> [Textauszug]:
┌──

Schaffhauser Nachrichten.
Sieben Neonazis, gegen die in Deutschland ein Haftbefehl läuft, leben zurzeit in der Schweiz. Ein Experte spricht von «tickenden Zeitbomben», die bei sogenannten Kameraden Unterschlupf gefunden haben.
Reto Zanettin
BERN/BERLIN. Wie Eidgenossen von anno dazumal wollen sie sich geben, die Mitglieder der Gruppe «Junge Tat» (JT). Ihrer Auffassung nach bedeutet das: «Frei, liebend, zäh und langsam im Verzeihen sein.» Aktiv werden wollen sie gegen die «Überfremdung unseres Landes», weshalb sie beispielsweise strengere Grenzkontrollen fordern. Der «Tages-Anzeiger» bezeichnete die JT einmal als «die mit Abstand aktivste rechtsextreme Bewegung der Deutschschweiz ». Bekannt ist sie ebenfalls dem Nachrichtendienst des Bundes (NDB). In einem Lagebericht, der im Sommer erschien, erwähnte er die Gruppierung explizit. Zu erwarten sei, dass Gewalt durch Rechtsextreme zunehmen würde.
In Deutschland möchte «Die Linke», die zurzeit kleinste Bundestagsfraktion, im Halbjahresrhythmus über die rechtsextreme Szene informiert werden. Dazu stellt sie der Bundesregierung stets aufs Neue eine Reihe von Fragen, beispielsweise: Wie viele Personen werden per Haftbefehl gesucht? Was genau haben sie verbrochen? Und wo halten sie sich auf? Die jüngsten Antworten der Bundesregierung kamen im Dezember bei den Fragestellern an.
Gegen rund 600 Personen aus dem politisch rechten Spektrum sind total 788 Haftbefehle offen, manche Leute werden also mehrfach strafverfolgt. Dabei waren es in den letzten drei Jahren noch nie so viele wie im Moment. 147 Personen wurden gewalttätig, 24 davon aus politischen Motiven. Das Spektrum der Delikte reicht indessen von Beleidigung und Volksverhetzung bis hin zu Terrorismus.

└──

> [Angezeigte Daten]:

┌──

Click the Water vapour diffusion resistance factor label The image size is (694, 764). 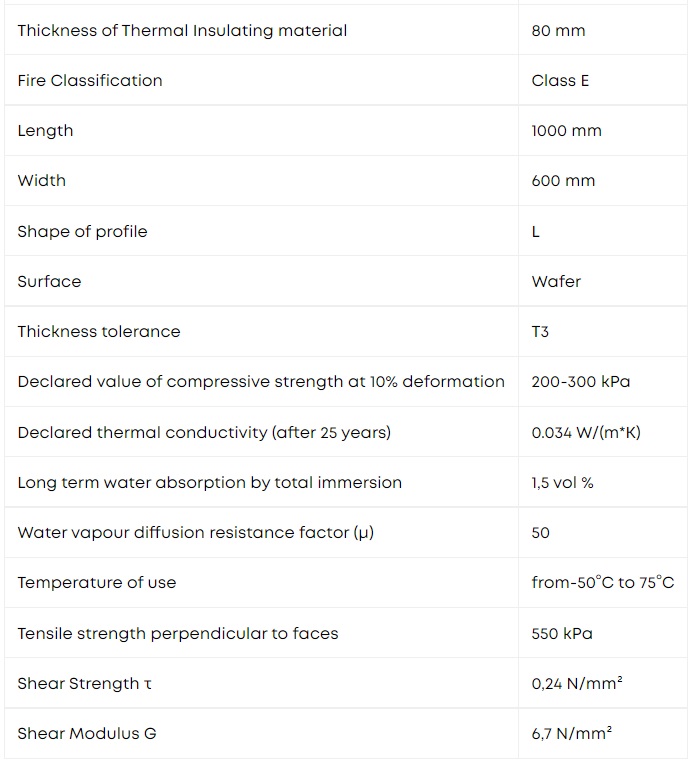[195, 533]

└──

> [Aufgabenstellung]:
[1] Geben Sie den Abschnitt des Textauszugs wörtlich wieder, beginnend bei „Gegen rund 600“ und endend bei „hin zu Terrorismus.“.
[2] Wie viele Haftbefehle sind laut Textauszug gegen Personen aus dem politisch rechten Spektrum insgesamt offen?

> [Lösungen]:
[1]
Gegen rund 600 Personen aus dem politisch rechten Spektrum sind total 788 Haftbefehle offen, manche Leute werden also mehrfach strafverfolgt. Dabei waren es in den letzten drei Jahren noch nie so viele wie im Moment. 147 Personen wurden gewalttätig, 24 davon aus politischen Motiven. Das Spektrum der Delikte reicht indessen von Beleidigung und Volksverhetzung bis hin zu Terrorismus.

[2] Insgesamt 788 Haftbefehle.